### Texto apresentado:
□ □ □ □ □
Houve a queda do Governo e novas eleições, o que veio então colocar o assunto completamente na agenda. Com um movimento de antecipação, politicamente muito inteligente, o primeiro-ministro numa visita à Autoeuropa, ainda na pré-campanha, anunciou unilateralmente que este processo iria decorrer e a partir daí a questão foi muito mais saber como e quando, porque sabíamos que havia um “deadline” para isto acontecer. Tinha de acontecer a comunicação ao Eurostat até 1 de Fevereiro de 2022. Acho que foi uma decisão sábia e do ponto de vista político, do primeiro-ministro, no caso candidato do Partido Socialista, foi inteligente tomar uma medida de política pública que tinha vantagens económicas duradouras para a região e vantagens eleitorais. Acho que foi um trunfo eleitoral bastante bem jogado.
□ □ □ □ □
Registos da posição do alvo:
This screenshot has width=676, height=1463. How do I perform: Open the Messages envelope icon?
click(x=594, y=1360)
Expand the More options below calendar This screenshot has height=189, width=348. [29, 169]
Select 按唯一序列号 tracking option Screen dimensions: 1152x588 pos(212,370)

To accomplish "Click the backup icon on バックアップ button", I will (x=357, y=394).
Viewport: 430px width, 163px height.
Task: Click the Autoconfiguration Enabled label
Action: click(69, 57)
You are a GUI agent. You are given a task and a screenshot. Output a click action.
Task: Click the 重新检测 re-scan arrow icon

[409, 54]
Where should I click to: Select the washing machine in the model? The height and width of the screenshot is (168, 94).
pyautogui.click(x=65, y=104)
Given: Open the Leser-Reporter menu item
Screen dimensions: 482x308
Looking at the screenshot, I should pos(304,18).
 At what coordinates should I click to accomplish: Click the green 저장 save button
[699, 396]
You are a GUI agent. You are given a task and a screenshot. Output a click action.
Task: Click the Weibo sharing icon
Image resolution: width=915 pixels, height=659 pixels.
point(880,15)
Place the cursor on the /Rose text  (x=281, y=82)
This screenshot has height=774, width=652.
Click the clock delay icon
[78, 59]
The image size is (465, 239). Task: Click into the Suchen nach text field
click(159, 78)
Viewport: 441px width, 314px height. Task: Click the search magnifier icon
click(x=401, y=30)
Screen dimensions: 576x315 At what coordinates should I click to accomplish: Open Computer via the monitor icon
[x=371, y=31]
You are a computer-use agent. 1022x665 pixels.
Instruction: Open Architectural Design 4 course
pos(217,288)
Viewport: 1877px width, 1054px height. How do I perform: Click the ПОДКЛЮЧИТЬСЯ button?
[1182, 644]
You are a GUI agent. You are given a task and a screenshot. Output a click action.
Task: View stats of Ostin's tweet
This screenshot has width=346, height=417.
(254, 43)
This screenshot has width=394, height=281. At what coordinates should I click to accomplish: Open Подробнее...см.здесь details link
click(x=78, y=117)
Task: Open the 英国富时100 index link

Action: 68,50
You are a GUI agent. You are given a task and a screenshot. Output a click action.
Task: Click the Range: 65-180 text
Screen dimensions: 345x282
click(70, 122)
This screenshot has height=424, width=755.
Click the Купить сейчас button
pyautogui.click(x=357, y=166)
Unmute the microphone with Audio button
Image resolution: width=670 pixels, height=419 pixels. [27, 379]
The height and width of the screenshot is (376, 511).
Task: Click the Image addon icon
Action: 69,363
□ □ □ □ □
### Instrução dada A:
No texto apresentado, reescreva o trecho de "Houve a queda" a "bastante bem jogado.", substituindo "região" por "zona".
### Instrução dada B:
Como se traduz para inglês a frase "Acho que foi um trunfo eleitoral bastante bem jogado.", do texto apresentado?
### Instrução dada C:
Segundo o texto apresentado, até que data tinha de ser feita a comunicação ao Eurostat?
Os registos não têm qualquer papel nesta parte.

### Resposta esperada A:
Houve a queda do Governo e novas eleições, o que veio então colocar o assunto completamente na agenda. Com um movimento de antecipação, politicamente muito inteligente, o primeiro-ministro numa visita à Autoeuropa, ainda na pré-campanha, anunciou unilateralmente que este processo iria decorrer e a partir daí a questão foi muito mais saber como e quando, porque sabíamos que havia um “deadline” para isto acontecer. Tinha de acontecer a comunicação ao Eurostat até 1 de Fevereiro de 2022. Acho que foi uma decisão sábia e do ponto de vista político, do primeiro-ministro, no caso candidato do Partido Socialista, foi inteligente tomar uma medida de política pública que tinha vantagens económicas duradouras para a zona e vantagens eleitorais. Acho que foi um trunfo eleitoral bastante bem jogado.

### Resposta esperada B:
I think it was a very well-played electoral trump card.

### Resposta esperada C:
Até 1 de Fevereiro de 2022.